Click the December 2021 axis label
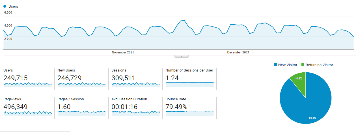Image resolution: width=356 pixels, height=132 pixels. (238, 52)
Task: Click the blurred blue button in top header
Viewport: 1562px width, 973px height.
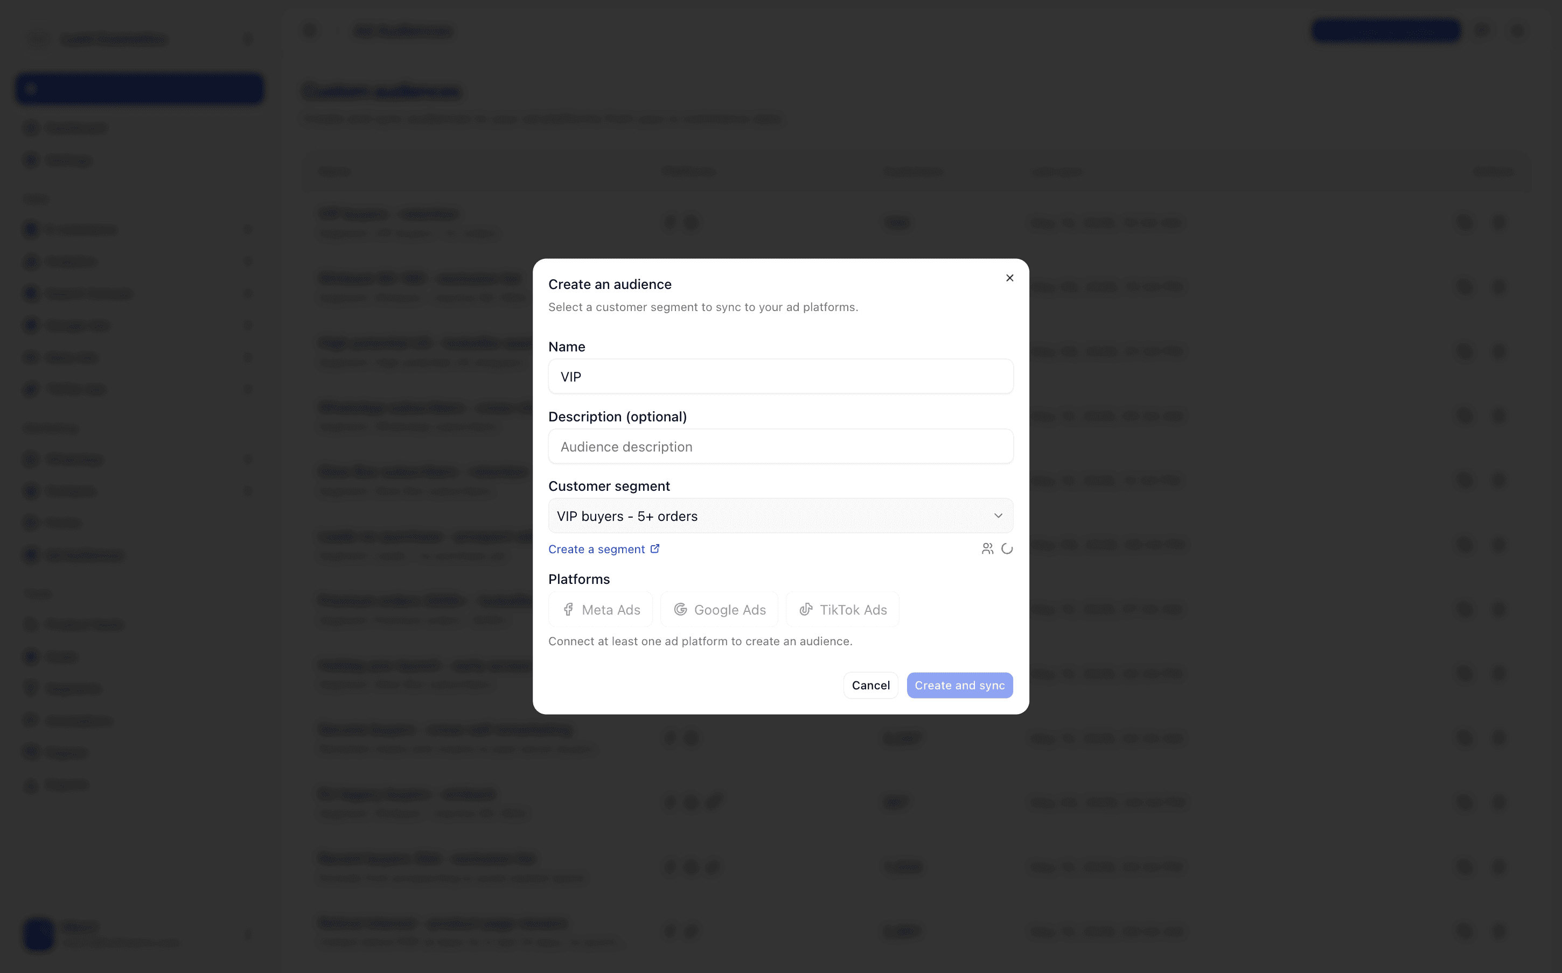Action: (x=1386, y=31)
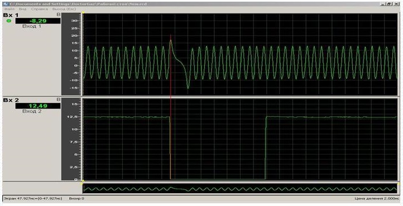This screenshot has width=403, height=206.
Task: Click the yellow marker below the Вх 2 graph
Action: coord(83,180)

What you are asked to do:
Could you rewrite the lines above as a numbered list, from the line containing "Task: Click the blurred" through the last line, with blank lines dropped and the pictures omitted?

Result for this exercise:
1. Task: Click the blurred blue button in top header
2. Viewport: 1562px width, 973px height.
3. Action: (x=1386, y=31)
4. This screenshot has width=403, height=206.
5. Task: Click the yellow marker below the Вх 2 graph
6. Action: coord(83,180)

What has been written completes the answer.